Building virtual utilities by developing renewable assets

But it is also possible to acquire new assets, a new virtual utility of sorts by directly purchasing generation capability. Munich, the Bavarian capital, had never given up its municipal utility, the Stadtwerke Munchen. Munchen decided to plan, de­velop and operate solar farms, with renewable company Gehrlicher Solar AG. The aim is to generate in two initial projects 30MW in capacity, part of a strategy to supply all Munich households with renewable electricity (Witt, 2008).

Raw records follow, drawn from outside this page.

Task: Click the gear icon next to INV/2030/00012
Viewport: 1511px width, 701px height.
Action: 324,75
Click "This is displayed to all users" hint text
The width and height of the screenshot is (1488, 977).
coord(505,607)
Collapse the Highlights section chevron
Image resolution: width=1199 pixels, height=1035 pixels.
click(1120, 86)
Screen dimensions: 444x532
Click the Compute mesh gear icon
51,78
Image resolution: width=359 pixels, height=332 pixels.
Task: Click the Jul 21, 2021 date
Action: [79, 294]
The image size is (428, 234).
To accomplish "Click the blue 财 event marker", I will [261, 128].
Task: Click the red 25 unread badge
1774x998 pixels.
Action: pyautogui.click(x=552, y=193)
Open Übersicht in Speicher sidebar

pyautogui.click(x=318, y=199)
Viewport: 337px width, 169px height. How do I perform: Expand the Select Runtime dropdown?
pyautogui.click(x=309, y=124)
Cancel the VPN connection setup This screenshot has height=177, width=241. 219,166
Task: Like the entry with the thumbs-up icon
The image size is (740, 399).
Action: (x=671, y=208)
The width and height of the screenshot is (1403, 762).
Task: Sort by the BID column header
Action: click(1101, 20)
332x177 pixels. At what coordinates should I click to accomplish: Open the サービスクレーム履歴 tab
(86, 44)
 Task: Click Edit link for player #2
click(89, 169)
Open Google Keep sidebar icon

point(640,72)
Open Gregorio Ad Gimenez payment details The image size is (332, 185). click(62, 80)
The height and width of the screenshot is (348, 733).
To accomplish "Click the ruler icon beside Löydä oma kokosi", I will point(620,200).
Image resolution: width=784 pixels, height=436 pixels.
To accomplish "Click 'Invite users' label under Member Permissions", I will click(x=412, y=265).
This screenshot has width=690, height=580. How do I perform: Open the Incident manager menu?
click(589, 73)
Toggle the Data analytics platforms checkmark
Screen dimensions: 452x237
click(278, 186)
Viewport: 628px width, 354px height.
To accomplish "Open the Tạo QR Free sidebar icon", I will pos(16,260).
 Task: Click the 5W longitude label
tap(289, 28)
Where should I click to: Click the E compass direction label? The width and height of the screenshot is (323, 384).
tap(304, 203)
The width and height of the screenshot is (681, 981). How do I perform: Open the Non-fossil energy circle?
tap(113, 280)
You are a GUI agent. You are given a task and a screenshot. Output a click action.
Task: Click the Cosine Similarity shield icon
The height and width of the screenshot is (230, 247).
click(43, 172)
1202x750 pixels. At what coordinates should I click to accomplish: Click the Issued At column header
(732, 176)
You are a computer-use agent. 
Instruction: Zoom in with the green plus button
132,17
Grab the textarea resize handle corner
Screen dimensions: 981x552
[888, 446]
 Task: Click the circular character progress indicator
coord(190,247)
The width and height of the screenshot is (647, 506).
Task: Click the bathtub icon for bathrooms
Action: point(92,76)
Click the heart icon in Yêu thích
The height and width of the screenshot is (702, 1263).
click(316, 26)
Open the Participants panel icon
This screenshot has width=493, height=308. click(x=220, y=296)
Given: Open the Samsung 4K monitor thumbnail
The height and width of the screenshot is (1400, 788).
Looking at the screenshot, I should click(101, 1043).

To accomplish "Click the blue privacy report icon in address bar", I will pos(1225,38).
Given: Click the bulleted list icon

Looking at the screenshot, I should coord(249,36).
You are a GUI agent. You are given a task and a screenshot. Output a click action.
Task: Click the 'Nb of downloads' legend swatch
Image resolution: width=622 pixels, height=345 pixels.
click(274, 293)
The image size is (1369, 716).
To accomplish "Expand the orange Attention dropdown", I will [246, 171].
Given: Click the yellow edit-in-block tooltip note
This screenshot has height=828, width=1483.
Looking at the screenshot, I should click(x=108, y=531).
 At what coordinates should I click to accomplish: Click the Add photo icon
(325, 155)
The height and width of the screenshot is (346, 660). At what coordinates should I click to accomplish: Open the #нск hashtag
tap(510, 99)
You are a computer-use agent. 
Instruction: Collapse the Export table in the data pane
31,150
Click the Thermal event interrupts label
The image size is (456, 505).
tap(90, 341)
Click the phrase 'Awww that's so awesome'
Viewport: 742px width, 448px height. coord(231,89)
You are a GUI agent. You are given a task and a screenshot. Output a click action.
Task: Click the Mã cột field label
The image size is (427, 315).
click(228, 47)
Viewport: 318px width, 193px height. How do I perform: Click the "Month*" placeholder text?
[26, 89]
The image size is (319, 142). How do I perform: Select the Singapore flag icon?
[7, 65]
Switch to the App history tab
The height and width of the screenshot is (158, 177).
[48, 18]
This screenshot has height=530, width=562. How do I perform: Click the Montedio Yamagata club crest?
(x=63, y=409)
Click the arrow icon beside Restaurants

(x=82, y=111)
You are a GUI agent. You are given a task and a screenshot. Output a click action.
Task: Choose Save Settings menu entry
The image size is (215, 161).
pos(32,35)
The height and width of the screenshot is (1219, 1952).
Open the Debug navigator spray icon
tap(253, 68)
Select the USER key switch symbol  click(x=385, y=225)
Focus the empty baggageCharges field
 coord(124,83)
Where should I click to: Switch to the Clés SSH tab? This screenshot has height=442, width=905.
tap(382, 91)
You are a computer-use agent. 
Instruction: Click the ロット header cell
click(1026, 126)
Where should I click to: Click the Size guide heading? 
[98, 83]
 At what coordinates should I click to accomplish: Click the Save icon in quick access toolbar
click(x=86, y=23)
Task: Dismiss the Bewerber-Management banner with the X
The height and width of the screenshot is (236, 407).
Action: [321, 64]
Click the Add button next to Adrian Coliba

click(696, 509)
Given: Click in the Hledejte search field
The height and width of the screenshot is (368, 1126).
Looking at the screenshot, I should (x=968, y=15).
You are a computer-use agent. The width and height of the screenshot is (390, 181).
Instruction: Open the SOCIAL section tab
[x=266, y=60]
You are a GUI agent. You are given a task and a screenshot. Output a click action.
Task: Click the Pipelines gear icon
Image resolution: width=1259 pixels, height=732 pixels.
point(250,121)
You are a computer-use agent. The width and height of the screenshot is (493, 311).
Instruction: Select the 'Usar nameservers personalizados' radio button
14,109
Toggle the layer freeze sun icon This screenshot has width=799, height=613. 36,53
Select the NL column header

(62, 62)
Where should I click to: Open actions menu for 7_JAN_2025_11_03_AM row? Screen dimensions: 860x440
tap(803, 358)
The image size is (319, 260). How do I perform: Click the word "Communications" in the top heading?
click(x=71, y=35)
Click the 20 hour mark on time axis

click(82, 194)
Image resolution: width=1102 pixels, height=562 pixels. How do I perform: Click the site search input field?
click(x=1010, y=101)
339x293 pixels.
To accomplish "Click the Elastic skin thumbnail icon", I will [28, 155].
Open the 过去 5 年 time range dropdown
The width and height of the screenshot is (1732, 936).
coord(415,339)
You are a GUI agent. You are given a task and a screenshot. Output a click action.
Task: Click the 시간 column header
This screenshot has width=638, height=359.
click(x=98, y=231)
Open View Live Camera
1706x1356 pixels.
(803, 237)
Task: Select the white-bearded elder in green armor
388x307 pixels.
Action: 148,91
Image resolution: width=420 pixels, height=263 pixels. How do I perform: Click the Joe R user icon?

Virtual renewable energy utilities can be created by virtue of public-private partnerships, investing in renewable assets in wind, geothermal or sun energy, acquiring know-how and beginning the process of converting its internal and external power infrastructure into non-fossil, non-nuclear assets, saving billions of dollars in years and decades to come. As an example, off its east coast, the UK not only plays catch-up with its less windy but far more wind – powered neighbour to the south-west, Germany, but also lays the groundwork for a 100 per cent renewable London. Both the London Array, and one of the world’s largest wind farms, the 504MW capacity, 140-turbine Greater Gabbard project, are due to commence operation in 2011. They are being developed by Scottish & Southern Energy Plc, with Munich’s Siemens AG and Texas-based Fluor as the main contractors, for a total fee of $3 billion shared between both companies (Bergin, 2008).